Ce n’est pas, en effet, par une distinction quintessenciée entre les facultés de l’âme que nous faisons intervenir la volonté à côté de la raison dans l’acceptation du commandement moral. L’expérience psychologique a démontré depuis longtemps la fausseté de l’axiome socratique, reproduit trop facilement par Descartes, qu’il suffit de bien penser pour bien faire. La volonté a ses défaillances ; elle a ses maladies qui viennent d’être profondément étudiées par M. Ribot. Si nous ne pouvons souscrire à toutes les conclusions de cette étude, nous ne pouvons nous soustraire à l’évidence des faits qui servent de base à ces conclusions.

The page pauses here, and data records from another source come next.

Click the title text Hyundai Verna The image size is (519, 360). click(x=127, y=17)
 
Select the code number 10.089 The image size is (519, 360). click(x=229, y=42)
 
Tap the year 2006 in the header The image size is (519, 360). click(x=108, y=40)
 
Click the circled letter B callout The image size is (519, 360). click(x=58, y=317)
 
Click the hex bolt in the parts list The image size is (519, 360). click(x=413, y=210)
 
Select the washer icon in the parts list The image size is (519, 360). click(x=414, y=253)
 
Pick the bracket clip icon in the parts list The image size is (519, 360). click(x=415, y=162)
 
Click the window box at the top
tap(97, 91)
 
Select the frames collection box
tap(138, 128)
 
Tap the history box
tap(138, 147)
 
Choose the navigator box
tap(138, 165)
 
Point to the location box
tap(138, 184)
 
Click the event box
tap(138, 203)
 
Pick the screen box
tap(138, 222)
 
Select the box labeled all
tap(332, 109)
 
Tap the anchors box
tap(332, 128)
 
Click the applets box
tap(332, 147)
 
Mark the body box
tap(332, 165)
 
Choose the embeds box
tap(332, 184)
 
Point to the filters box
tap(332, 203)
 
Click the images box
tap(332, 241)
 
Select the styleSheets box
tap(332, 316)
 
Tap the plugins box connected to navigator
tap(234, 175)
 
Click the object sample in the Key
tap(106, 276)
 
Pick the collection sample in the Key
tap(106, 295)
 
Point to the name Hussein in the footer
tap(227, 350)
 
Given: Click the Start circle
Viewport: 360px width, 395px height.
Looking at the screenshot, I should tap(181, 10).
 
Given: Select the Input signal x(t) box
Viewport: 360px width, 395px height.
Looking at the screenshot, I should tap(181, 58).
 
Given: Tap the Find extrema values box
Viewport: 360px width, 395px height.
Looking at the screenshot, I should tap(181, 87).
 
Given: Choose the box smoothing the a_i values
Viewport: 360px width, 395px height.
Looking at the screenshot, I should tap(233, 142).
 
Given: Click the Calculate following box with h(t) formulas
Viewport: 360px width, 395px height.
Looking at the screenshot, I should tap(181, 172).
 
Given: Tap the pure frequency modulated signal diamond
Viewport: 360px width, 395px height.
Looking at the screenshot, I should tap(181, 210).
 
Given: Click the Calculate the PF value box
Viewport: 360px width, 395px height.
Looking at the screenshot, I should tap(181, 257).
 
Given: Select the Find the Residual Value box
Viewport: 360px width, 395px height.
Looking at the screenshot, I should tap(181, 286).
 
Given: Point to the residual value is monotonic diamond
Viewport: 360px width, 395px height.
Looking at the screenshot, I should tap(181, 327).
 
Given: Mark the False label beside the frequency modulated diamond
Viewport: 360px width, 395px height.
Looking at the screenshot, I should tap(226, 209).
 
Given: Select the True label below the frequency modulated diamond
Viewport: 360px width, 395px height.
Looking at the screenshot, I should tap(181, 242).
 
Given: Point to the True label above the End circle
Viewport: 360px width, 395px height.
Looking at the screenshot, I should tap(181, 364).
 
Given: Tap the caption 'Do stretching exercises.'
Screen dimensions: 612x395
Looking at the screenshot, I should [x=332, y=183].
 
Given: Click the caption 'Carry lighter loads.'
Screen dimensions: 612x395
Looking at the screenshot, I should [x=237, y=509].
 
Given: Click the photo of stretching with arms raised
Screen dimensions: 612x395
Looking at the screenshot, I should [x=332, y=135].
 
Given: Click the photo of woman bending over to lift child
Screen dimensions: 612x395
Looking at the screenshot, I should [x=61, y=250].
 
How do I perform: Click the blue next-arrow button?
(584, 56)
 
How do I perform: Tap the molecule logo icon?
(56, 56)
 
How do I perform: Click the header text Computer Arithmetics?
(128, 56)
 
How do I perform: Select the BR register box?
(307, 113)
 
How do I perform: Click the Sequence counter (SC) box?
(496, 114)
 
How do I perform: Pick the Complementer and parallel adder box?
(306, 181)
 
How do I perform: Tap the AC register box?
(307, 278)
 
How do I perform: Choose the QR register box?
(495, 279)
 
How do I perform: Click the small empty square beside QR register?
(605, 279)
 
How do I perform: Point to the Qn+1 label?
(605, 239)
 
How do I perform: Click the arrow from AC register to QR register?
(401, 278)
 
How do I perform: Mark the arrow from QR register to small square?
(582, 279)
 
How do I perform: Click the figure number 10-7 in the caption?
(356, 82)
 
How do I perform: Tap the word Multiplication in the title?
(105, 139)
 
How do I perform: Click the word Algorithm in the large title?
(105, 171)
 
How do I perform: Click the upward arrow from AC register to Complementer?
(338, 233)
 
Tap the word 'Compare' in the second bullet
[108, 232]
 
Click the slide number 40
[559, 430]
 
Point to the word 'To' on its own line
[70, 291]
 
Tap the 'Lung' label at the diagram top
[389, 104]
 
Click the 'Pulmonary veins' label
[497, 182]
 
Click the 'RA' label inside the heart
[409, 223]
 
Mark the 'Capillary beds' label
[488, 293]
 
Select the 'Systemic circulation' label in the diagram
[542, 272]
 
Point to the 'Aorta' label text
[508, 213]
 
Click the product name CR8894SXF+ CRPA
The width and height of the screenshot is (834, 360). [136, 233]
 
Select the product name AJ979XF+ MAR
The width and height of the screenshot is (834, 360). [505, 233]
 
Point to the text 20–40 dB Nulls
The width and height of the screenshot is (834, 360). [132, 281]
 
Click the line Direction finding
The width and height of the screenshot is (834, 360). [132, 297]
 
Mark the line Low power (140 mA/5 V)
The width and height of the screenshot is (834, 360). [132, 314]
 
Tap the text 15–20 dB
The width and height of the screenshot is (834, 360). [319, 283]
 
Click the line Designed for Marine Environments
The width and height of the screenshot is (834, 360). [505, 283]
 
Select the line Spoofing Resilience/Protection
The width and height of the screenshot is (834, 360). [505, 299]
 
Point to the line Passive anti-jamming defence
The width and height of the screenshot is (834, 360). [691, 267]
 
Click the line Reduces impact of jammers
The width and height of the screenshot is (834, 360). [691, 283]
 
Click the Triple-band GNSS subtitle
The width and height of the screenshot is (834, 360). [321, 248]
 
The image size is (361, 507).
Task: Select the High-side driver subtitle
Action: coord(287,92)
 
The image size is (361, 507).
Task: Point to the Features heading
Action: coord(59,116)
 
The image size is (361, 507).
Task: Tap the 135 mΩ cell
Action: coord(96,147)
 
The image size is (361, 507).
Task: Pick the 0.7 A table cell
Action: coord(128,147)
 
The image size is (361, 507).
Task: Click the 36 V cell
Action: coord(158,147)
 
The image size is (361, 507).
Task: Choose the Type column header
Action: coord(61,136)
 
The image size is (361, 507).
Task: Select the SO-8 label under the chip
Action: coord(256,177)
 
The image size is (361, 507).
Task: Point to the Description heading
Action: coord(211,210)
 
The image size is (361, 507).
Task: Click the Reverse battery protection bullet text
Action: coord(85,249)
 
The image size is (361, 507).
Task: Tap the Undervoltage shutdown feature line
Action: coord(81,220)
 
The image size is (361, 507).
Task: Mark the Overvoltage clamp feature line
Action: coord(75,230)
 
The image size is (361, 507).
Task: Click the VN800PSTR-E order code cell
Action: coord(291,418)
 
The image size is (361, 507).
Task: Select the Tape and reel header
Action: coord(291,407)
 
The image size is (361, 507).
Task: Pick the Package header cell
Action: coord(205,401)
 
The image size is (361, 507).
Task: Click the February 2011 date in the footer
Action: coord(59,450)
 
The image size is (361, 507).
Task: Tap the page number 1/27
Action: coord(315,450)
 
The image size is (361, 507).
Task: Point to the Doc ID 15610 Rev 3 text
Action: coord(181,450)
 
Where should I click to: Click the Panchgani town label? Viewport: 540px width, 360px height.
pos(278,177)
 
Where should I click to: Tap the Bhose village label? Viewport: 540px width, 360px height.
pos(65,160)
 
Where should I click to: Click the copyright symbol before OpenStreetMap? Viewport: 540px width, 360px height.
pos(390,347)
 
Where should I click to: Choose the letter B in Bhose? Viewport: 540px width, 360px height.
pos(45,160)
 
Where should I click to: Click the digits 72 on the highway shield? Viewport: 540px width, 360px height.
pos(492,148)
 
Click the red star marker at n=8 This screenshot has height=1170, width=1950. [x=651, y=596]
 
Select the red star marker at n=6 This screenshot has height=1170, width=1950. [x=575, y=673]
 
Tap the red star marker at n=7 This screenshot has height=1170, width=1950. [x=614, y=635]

Or, dans quelques-uns des cas cités par l’éminent psychologue, nous voyons la rectitude et la netteté de l’intelligence unies à l’impuissance de la volonté : « Vos conseils sont très bons, dit un magistrat distingué, atteint d’aboulie ; je voudrais suivre vos avis, je suis convaincu ; mais faites que je puisse vouloir, de ce vouloir qui détermine et qui exécute[1]. » Il faut remarquer la distinction si nettement entendue par le malade des deux actes du vouloir, la détermination et l’exécution. La détermination, c’est l’ordre que la volonté se donne à elle-même. Tant que l’exécution n’a pas suivi, deux déterminations, deux commandements peuvent se produire à la fois et soutenir une lutte plus ou moins violente. Je veux et je ne veux pas. Je veux des choses contraires, impossibles à concilier, dit-on communément. Je veux, d’une manière générale, faire mon devoir ou assurer mon bonheur, et toutes sortes de volontés particulières se mettent sans cesse à la traverse de mon bonheur ou de mon devoir. Dans ce conflit de déterminations, la responsabilité peut trouver ses conditions normales ; mais elle ne subsiste plus, quel que soit l’état de santé de l’intelligence, si la volonté est malade, si elle est impuissante à donner aucun ordre, à prescrire aucun devoir. Le

  1. Les Maladies de la volonté, page 39. — Ce cas est cité d’après Esquirol.